Proof (Part (a); first). Starting with the definition of binomial coefficients, put the two summands on a common denominator of \(k!(n - (k - 1))!\), and then simplify: \[\begin{align*} \MoveEqLeft[0] \binom{n}{k - 1} + \binom{n}{k}\\[0.75em] &= \frac{n!}{(k - 1)! (n - (k - 1))!} + \frac{n!}{k!(n - k)!}\\[0.75em] &= \frac{n!}{(k - 1)! (n - (k - 1))!} \cdot \frac{k}{k} + \frac{n!}{k!(n - k)!} \cdot \frac{n - (k - 1)}{n - (k - 1)}\\[0.75em] &= \frac{k \cdot n! + (n - (k - 1)) \cdot n!}{k! (n - (k - 1))!}\\[0.75em] &= \frac{(k + n - (k - 1)) \cdot n!}{k! (n - (k - 1))!}\\[0.75em] &= \frac{(n + 1) \cdot n!}{k! (n - (k - 1))!}\\[0.75em] &= \frac{(n + 1)!}{k!((n + 1) - k)!}\\[0.75em] &= \binom{n + 1}{k}, \end{align*}\] which completes the proof. \(\blacksquare\)

Proof (Part (b); first).
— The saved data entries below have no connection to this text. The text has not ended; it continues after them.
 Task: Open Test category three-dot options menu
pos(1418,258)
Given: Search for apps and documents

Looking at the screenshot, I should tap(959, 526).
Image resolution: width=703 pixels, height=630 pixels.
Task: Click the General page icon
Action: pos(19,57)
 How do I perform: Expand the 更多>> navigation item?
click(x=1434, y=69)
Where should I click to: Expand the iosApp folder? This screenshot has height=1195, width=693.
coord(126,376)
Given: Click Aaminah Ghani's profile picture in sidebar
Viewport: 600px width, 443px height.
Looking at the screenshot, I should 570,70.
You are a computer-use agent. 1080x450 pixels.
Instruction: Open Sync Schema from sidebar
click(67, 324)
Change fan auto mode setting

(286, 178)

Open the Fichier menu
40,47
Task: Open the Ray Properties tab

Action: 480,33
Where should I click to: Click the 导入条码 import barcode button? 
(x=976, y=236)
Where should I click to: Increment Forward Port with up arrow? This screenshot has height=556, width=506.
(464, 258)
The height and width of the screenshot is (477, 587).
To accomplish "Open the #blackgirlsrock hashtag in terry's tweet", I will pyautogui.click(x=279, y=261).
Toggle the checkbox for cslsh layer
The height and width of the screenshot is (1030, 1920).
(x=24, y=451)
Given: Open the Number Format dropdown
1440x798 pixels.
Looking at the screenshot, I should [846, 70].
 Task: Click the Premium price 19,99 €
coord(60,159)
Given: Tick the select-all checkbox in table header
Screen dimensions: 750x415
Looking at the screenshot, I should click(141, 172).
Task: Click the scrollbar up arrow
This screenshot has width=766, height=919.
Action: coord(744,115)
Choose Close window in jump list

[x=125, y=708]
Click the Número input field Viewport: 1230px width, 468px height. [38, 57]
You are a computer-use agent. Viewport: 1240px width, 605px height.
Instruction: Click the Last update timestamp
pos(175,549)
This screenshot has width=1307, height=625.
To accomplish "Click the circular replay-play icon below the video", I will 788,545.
Since \[\begin{align*} (x + y)^1 &= x + y\\[0.75em] &= \underbrace{\binom{1}{0}}_{= 1} x + \underbrace{\binom{1}{1}}_{= 1} y\\[0.75em] &= \binom{1}{0} \underbrace{x^{1 - 0} y^0}_{= x} + \binom{1}{1} \underbrace{x^{1 - 1} y^1}_{= y}\\[0.75em] &= \sum_{k = 0}^1 \binom{1}{k} x^{1 - k} y^k, \end{align*}\] the statement \(P(1)\) is true.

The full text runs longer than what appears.